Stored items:
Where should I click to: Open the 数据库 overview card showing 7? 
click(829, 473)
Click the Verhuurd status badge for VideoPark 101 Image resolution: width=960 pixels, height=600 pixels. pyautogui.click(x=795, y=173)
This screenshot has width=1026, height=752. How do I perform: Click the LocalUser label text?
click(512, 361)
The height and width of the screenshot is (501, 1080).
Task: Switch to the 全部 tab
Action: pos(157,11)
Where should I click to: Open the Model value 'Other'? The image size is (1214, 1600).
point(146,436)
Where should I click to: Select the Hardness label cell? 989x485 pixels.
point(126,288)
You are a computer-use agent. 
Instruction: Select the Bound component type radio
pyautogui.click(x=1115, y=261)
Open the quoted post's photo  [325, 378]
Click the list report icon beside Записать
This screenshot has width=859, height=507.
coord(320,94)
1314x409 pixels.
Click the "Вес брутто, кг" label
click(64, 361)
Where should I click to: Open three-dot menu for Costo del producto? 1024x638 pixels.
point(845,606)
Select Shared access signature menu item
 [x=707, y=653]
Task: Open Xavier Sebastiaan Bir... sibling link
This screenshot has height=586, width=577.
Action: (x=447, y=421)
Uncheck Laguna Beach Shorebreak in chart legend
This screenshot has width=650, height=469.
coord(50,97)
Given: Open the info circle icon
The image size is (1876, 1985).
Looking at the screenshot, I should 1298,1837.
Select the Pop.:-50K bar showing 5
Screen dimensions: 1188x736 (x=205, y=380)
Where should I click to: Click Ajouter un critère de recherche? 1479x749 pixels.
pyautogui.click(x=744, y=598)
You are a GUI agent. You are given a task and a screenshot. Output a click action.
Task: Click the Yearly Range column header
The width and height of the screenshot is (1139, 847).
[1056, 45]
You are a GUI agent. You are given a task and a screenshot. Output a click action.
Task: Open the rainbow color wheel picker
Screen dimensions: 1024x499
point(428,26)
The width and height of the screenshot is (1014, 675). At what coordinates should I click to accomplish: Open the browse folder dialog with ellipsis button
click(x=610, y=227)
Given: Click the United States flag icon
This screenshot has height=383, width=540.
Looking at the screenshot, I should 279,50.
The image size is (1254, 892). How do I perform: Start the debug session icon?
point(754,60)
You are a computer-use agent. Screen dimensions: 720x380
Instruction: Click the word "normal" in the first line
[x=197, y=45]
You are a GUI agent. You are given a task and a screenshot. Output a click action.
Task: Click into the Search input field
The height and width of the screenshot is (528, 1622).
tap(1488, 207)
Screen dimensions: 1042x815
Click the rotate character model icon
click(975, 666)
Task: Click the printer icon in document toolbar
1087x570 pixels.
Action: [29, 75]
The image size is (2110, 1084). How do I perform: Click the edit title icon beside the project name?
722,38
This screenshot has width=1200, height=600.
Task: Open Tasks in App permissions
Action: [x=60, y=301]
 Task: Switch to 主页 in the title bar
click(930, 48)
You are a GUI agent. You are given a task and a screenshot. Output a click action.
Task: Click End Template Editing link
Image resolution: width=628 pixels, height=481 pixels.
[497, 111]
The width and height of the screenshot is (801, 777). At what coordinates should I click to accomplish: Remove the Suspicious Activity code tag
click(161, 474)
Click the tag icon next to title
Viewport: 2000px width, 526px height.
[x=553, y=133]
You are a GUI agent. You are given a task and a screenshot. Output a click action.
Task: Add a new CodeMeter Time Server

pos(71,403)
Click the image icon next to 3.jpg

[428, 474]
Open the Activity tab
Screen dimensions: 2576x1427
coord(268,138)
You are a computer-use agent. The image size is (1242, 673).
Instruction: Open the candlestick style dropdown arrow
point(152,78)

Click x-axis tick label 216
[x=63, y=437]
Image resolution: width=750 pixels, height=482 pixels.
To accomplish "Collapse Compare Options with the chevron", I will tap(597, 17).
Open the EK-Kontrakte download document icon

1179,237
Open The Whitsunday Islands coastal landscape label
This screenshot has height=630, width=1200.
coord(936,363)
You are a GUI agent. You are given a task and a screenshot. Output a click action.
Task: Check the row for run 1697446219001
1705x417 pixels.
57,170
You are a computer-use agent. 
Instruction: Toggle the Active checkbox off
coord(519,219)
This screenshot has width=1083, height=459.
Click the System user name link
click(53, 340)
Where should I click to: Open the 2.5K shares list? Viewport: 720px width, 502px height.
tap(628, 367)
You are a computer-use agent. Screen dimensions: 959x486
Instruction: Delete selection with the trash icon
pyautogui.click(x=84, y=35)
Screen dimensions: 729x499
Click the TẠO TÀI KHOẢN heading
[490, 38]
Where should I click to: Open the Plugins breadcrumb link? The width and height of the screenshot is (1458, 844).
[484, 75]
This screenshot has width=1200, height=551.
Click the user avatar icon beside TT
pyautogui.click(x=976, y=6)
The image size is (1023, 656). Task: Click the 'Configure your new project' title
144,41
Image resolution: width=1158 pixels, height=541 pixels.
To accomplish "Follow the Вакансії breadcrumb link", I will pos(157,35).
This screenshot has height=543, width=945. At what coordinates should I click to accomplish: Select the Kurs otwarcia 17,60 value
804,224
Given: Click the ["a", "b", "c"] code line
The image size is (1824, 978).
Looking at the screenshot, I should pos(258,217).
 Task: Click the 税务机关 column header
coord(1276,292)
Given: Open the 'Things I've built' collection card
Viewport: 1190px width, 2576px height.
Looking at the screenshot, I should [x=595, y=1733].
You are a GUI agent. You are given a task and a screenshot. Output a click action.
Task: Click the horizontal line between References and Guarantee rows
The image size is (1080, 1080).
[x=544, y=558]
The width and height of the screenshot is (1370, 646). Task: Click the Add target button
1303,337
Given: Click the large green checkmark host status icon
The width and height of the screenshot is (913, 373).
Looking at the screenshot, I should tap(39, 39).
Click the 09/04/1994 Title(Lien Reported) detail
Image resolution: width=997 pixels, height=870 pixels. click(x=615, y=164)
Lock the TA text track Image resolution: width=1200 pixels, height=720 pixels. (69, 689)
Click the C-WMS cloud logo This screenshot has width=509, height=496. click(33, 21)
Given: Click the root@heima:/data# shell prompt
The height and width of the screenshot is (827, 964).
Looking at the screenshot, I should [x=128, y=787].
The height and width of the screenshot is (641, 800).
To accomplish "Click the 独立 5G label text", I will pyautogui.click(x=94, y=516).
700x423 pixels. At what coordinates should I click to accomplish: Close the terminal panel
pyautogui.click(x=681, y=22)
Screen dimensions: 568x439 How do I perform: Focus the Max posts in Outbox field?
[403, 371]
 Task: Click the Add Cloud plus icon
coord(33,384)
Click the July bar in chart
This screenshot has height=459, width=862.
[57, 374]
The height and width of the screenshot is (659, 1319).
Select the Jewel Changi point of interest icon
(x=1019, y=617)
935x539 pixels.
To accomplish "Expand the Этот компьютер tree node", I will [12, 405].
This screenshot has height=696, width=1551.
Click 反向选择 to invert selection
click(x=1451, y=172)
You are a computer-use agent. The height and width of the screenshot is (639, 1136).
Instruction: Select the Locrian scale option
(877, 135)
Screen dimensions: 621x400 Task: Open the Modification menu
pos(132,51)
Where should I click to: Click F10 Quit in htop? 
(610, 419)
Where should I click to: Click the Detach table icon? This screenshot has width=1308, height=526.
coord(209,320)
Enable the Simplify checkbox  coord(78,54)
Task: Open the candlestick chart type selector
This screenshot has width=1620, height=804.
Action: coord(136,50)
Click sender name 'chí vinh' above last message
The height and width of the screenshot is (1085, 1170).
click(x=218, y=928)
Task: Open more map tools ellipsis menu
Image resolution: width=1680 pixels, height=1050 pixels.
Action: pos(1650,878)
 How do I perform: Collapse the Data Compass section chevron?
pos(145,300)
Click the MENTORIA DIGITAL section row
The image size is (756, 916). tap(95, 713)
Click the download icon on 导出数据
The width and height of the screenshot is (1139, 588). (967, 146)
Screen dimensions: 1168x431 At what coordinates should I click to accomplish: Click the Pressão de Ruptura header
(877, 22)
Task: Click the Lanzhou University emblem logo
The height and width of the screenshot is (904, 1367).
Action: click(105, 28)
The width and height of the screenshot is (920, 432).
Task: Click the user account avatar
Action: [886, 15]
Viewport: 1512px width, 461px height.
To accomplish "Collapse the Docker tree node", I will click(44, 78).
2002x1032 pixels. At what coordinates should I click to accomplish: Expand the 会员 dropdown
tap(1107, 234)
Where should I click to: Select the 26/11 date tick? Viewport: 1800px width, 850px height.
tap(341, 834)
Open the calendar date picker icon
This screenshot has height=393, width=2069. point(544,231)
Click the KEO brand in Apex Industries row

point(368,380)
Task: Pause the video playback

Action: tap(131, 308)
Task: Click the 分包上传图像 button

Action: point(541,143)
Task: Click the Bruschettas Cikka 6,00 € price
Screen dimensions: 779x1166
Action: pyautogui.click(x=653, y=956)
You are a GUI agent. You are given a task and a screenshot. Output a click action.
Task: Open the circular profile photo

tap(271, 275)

→ Task to carry out:
Starting at the first line of the entries above, please extract each line up to and including the line with "Click the Verhuurd", unchanged, and add nothing.

→ Solution:
Where should I click to: Open the 数据库 overview card showing 7? 
click(829, 473)
Click the Verhuurd status badge for VideoPark 101 Image resolution: width=960 pixels, height=600 pixels. pyautogui.click(x=795, y=173)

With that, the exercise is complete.